[Text excerpt]:
* * *

Starsky, moreover, was the funny one. He had a twinkle in his eye. He was great at bantering with Huggy Bear, and could be ever so cheeky to Captain Dobey. Hutch was straighter, more earnest, in truth a little dull. He even carried a more earnest sort of gun, a .357 Magnum. They needed each other, though, to be fair. And Kenneth Oxford, the chief constable of Merseyside Police, had both of them in mind when he complained that his patrolmen, captivated by the series, had taken to wearing sunglasses. Fair enough in Los Angeles, but a bit daft in Bootle.

For the likes of Kenneth Oxford, Starsky and Hutch were interchangeable. Not for me and my mates. There was one all-important difference between them: Starsky did the driving, and Hutch was the passenger. I'm sorry, but there was no cred in being a passenger. Boy, Starsky could handle that Ford Torino. And watching him do so compensated for the fact that, while our testicles had long since dropped, we still weren't old enough to hang out at the Snooty Fox with the 17-year-olds, getting slaughtered on three pints and throwing up on the last bus home. That came later, by which time we were into The Professionals anyway.


MOST OF my class at school had a weekly date with those "rough and tough but likable and friendly" American cops Starsky and Hutch, and most of my friends preferred Starsky. One of my best chums even obliterated the cover of her notebook with the magic words "Paul Michael Glaser", written obsessively over and over again, which led our form teacher to comment that she hoped that whoever he was, Paul Michael Glaser was going to foot the bill for a new book.

I never went for the obvious heart-throb: I preferred Merrill Osmond to his younger brother Donny on the grounds that the competition for Donny was a little too steep. On the rough/tough/ likable/friendly front I always felt Hutch was the more cerebral choice. Starsky tried a bit too hard. So he had a nice line in wisecracks and backchat. So what? Mature beyond my years, I already had the feeling that this wasn't what you really wanted in a man. (Time has proved that I was absolutely correct.) Ken "Hutch" Hutchinson was obviously the real brains behind the team: concerned, sensible, responsible, somehow much more solid than his superficial partner.

* * *

Answer these questions using the Starsky and Hutch text.
1. What gun did Hutch carry?
2. What car did Starsky drive?
3. What name did one of the writer's chums write over and over on her notebook cover?

[Data for review]:
* * *

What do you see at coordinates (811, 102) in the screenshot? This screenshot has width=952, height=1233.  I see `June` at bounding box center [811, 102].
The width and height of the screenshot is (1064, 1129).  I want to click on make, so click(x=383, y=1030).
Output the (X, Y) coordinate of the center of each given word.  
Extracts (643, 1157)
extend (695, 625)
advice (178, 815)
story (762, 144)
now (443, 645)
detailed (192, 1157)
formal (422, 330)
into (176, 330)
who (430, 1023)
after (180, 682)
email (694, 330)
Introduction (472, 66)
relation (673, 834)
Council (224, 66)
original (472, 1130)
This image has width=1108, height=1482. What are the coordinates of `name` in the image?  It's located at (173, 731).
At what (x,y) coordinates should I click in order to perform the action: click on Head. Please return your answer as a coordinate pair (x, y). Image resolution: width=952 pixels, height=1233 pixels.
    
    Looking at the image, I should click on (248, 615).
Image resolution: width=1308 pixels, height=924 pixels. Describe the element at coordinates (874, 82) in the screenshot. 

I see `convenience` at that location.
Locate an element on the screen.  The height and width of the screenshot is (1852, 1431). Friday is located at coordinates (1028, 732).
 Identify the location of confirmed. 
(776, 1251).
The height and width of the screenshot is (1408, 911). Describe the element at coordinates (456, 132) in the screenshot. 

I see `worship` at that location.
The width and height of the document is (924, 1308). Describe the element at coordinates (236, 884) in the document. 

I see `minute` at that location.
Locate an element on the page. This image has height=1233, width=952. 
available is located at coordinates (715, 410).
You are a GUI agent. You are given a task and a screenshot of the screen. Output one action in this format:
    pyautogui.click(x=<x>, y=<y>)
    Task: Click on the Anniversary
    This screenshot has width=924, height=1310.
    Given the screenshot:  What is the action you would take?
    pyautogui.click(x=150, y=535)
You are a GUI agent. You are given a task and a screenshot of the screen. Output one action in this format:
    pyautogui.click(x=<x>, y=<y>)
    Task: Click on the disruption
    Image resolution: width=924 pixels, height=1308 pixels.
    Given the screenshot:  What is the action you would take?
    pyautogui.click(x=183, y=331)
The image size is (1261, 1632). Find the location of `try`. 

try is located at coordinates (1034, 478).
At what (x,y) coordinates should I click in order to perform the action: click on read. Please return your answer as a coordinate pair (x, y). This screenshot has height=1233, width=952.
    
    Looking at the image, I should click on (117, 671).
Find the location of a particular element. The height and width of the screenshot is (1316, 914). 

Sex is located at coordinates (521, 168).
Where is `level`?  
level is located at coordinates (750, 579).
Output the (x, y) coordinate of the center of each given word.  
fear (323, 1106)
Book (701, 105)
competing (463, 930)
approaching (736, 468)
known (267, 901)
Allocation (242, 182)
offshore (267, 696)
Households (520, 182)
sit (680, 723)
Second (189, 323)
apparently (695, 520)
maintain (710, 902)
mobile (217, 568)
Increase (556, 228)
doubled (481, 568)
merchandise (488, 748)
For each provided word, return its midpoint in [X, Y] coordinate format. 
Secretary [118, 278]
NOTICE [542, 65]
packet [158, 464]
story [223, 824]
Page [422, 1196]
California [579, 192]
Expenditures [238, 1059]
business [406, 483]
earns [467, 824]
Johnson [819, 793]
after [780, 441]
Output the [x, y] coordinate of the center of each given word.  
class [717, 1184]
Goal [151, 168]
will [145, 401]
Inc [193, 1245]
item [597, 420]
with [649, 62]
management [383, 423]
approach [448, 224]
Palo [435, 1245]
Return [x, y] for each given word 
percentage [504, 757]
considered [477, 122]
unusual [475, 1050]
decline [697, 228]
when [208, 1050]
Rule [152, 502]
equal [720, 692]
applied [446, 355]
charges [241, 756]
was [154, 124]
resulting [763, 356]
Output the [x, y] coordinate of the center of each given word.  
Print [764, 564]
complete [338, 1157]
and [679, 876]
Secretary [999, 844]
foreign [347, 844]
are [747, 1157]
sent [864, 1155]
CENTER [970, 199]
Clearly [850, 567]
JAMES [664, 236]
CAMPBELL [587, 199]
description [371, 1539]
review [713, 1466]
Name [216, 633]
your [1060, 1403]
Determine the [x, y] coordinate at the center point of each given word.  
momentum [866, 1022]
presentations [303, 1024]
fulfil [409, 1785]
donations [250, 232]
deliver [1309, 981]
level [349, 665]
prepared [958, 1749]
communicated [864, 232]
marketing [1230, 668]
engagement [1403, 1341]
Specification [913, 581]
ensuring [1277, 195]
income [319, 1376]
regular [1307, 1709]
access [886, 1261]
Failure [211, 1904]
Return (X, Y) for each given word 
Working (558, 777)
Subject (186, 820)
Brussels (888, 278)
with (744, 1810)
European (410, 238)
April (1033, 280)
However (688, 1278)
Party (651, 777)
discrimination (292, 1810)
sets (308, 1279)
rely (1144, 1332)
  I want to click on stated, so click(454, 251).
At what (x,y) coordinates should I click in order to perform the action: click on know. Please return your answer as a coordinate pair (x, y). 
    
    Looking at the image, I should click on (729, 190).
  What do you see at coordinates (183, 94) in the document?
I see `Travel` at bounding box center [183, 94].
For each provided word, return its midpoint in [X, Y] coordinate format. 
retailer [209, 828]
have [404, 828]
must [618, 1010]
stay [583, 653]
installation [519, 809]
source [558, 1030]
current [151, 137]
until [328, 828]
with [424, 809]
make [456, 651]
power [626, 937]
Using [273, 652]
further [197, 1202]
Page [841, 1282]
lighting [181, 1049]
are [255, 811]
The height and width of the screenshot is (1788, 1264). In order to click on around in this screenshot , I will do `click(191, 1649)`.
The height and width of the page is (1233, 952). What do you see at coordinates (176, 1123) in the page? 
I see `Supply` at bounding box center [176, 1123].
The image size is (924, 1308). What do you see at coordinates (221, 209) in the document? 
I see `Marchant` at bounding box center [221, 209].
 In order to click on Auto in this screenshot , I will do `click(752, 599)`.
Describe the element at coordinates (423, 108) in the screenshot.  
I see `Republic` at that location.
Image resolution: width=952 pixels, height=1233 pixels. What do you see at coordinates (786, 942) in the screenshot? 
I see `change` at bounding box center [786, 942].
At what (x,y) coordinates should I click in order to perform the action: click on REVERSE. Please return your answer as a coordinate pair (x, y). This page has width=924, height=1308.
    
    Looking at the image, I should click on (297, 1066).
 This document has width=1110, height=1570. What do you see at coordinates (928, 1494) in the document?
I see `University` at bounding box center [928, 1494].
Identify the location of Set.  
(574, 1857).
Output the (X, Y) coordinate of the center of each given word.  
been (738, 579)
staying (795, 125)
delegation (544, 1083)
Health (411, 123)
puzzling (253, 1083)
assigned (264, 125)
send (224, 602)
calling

* * *

[Task result]:
1. A .357 Magnum.
2. A Ford Torino.
3. Paul Michael Glaser.